Reconnaissance video taken prior to the October 26 water sampling mission.
COURTESY U.S. GEOLOGICAL SURVEY
Measured from a vertical distance of about 1978 feet — from water surface to the top of the tripod on the crater rim—the dimensions of the crater lake in Halemaumau were around 233 to 236 feet north-south and 515 to 518 feet east-west on Nov. 28. The ongoing rise in water level is noticeable when the two photos, taken three days apart, are compared.
COURTESY U.S. GEOLOGICAL SURVEY
The water at the bottom of Halemaumau continues to slowly rise in a photo taken on Nov. 21.
HILO >> The greenish-blue, 520-foot long lake that recently formed at the bottom of Halemaumau Crater on Kilauea volcano amounts to the largest body of water inside the crater for at least the past 200 years, and U.S. Geological Survey scientists are keeping a wary eye on both the lake and what is happening below it.
USGS Geologist Matthew Patrick told members of the Hawaii County Council Tuesday the lake is still being fed by the underground water table, and is rising steadily at a rate of five to six inches per day.
It is now about 60 feet deep, and in theory could rise another 150 to 180 feet before the water at the bottom of the crater would reach a state of equilibrium with the surrounding underground water table, Patrick said.
Hawaii County Civil Defense officials and USGS are keeping close tabs on the steaming lake because magma and water can be an explosive mix at Kilauea.
The most recent “notable” large-scale explosion at Kilauea was in 1790, and there may have been other explosive activity in the summit area in the early 1800’s that wasn’t well documented, Patrick said.
But major explosive episodes did happen at the summit from about 1500 to the early 1800’s, he said, and a relatively small explosion was recorded at the summit in 1924.
“It’s thought that some of that was associated with ground water, or even water on the surface,” Patrick said.

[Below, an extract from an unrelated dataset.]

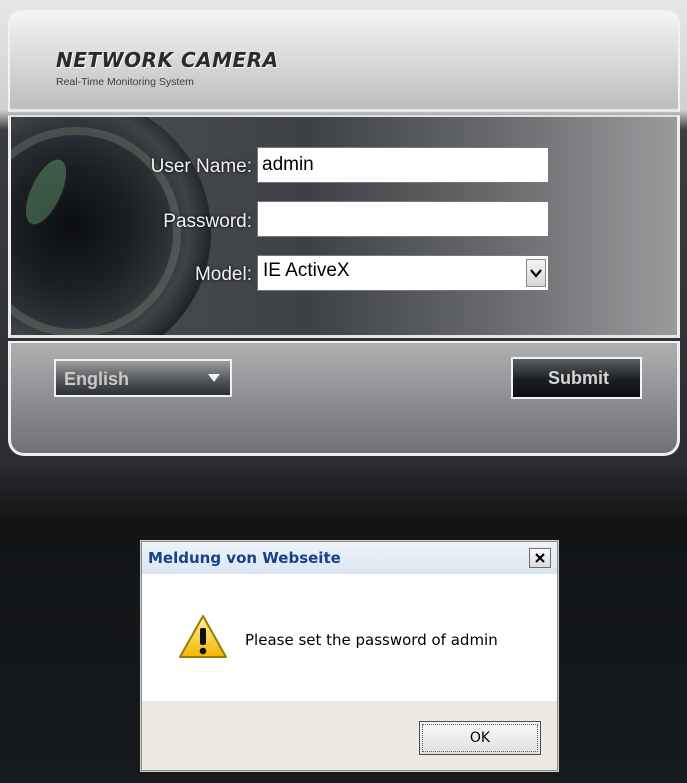 This screenshot has height=783, width=687. I want to click on password-input, so click(403, 219).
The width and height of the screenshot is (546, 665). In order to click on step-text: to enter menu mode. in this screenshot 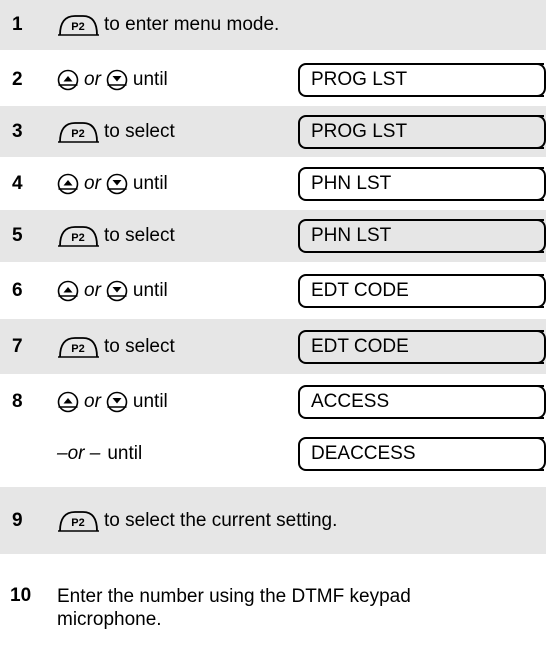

The exact mechanics that drove that explosive activity is not well understood, he said, but rapidly rising magma may have suddenly penetrated into underground or surface water and helped or caused the explosions.
Explosive activity centuries ago at Halemaumau sometimes tossed rocks and debris as far away as what is now Volcano Village. On the other hand, there is plenty of shallow underground water at the summit, and many eruptions took place over the last century without causing explosions, Patrick said.
“Work by USGS geologists has shown that Kilauea summit kind of goes through these phases. It will go through an explosive phase that will last for centuries, and fortunately the last 200 years it has been a dominantly non-explosive phase — so, (there are) lava lakes and lava flows at the summit,” he said.
Magma drained from the summit during the 2018 East Rift Zone eruption that destroyed Kapoho and much of Leilani Estates, but magma has been steadily recharging the underground magma chamber since then, Patrick told the council. So far, the magma “remains deep within the system,” he said.
He reminded council members that Kilauea’s summit has once of the best monitoring networks of any volcano in the world, with scientists gathering data from web cameras and thermal cameras, monitoring gas emissions associated with magma, and tracking activity with instruments to measure earthquakes and the movement of the earth’s surface as below-ground magma intrudes into an area.
Scientists were able to predict numerous eruptions in the 1960s and 1970s because there was “inflation” of the ground as magma flowed below the surface into an area. But the eruption that formed the lava lake at Kilauea in 2008 “was the one event that was not preceded by inflation in the past 50 to 60 years,” he said.
“At volcanic lakes, there is always a small chance that small gas-driven driven explosions can occur without much warning, but presumably these would be small and their impact would limited to the caldera region, inside the caldera,” he said.